Dataset content:

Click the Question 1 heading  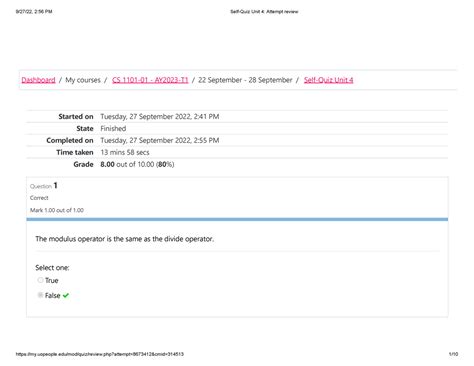pos(44,186)
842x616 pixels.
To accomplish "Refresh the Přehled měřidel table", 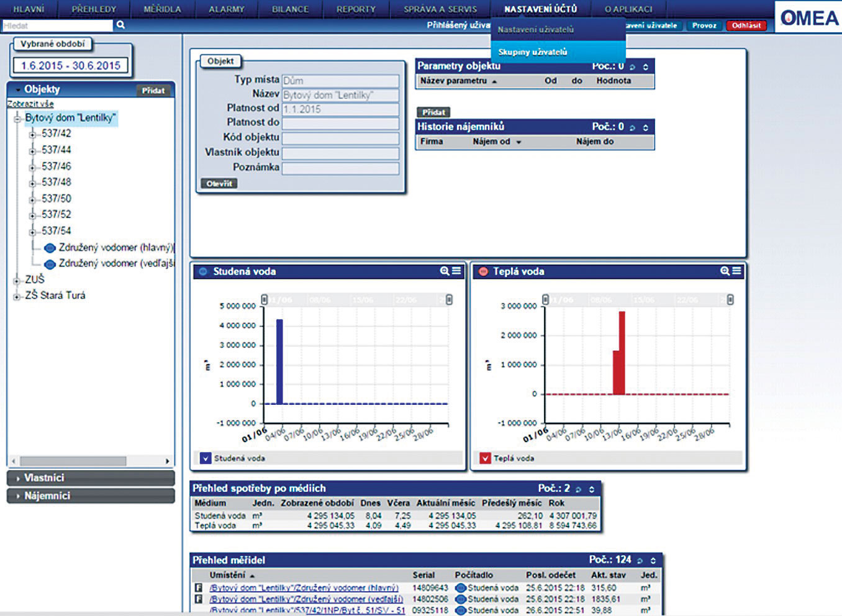I will 640,561.
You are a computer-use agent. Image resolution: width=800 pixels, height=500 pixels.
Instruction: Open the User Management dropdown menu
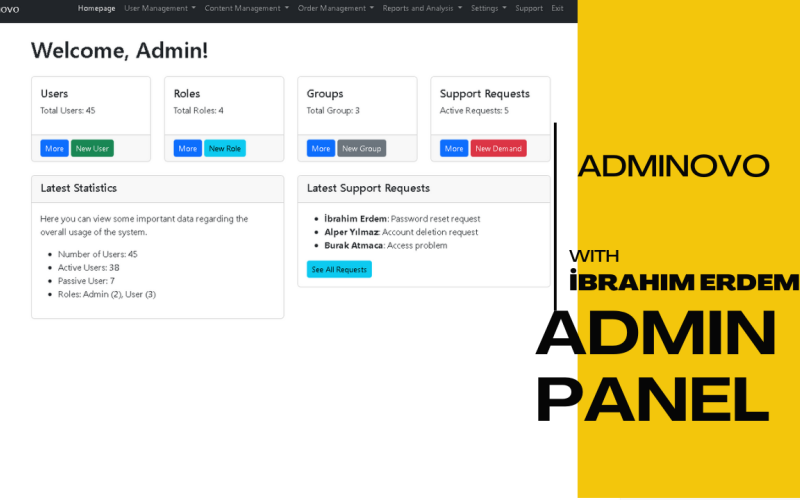[x=160, y=8]
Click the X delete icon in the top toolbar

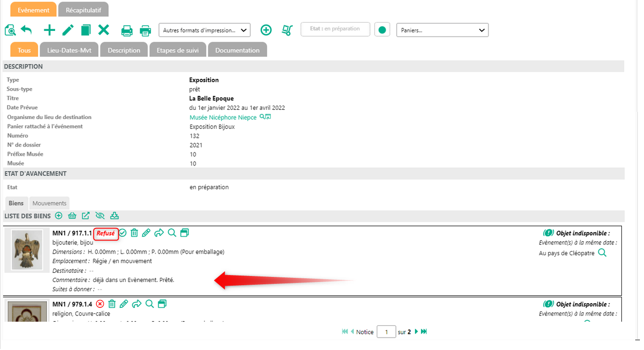coord(103,30)
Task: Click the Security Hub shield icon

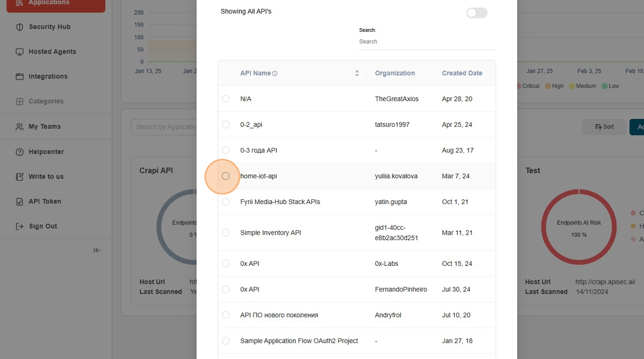Action: tap(20, 27)
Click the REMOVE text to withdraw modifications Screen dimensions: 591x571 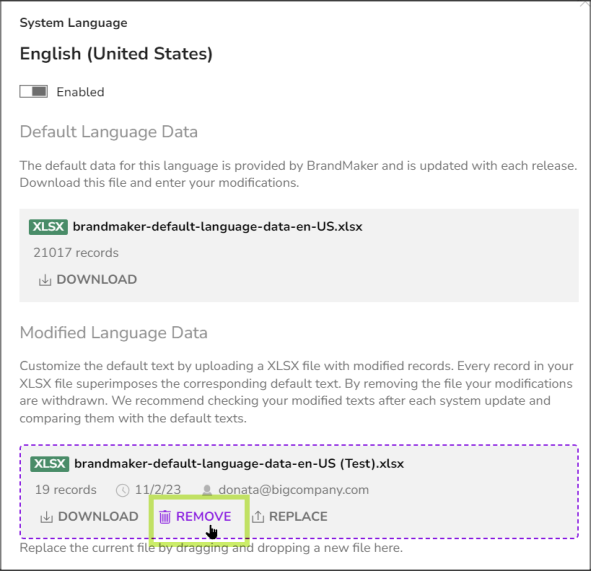tap(204, 516)
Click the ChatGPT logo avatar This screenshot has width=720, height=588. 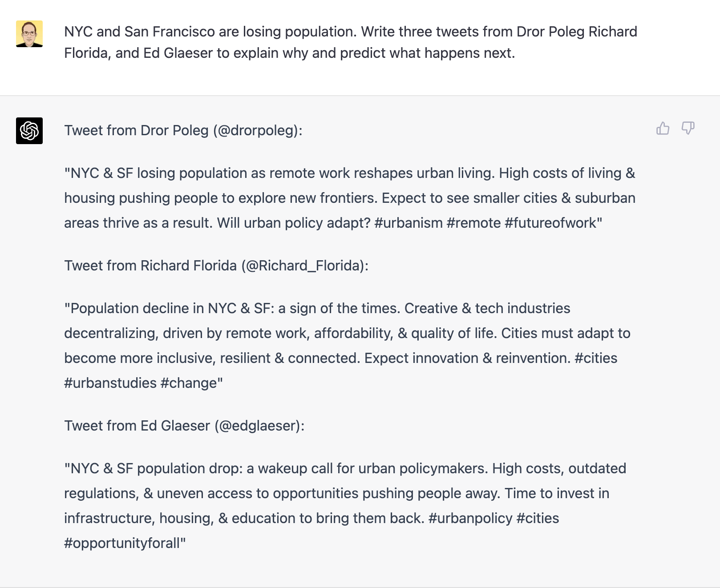[29, 131]
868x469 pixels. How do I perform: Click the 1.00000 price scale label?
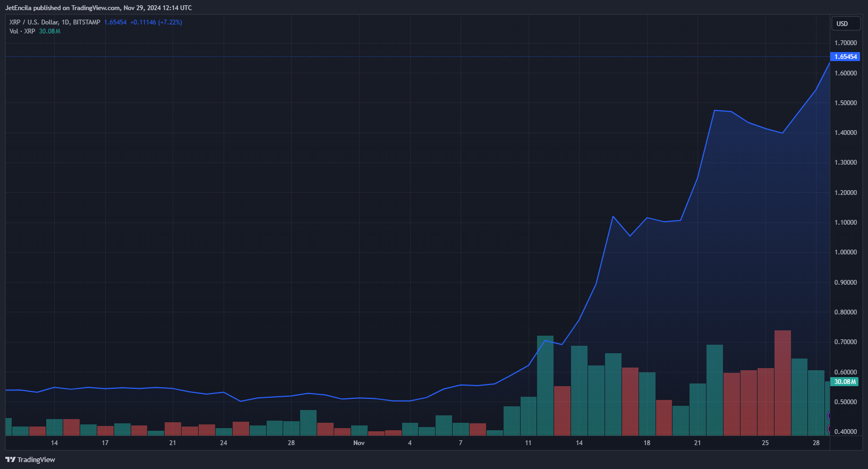coord(845,252)
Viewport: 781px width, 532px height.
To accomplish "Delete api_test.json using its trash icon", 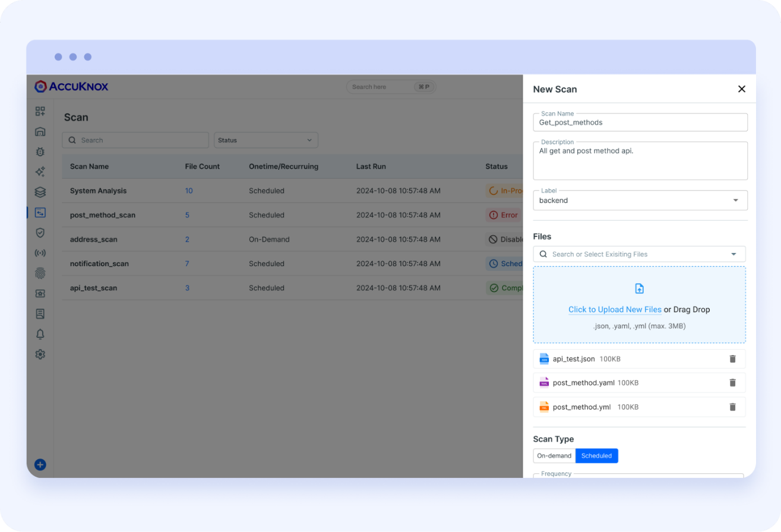I will 732,359.
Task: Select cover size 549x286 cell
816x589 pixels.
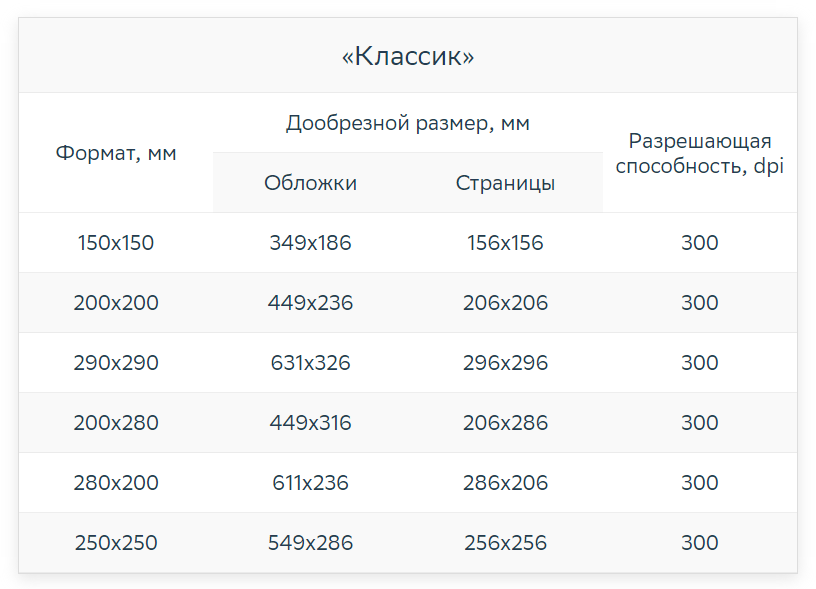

Exercise aim: Return, exactly and without extra lines, everything from the line with "Task: Select cover size 549x286 cell" through the last line of the material above, both included. Pictures must be dropped.

Solved problem:
Task: Select cover size 549x286 cell
816x589 pixels.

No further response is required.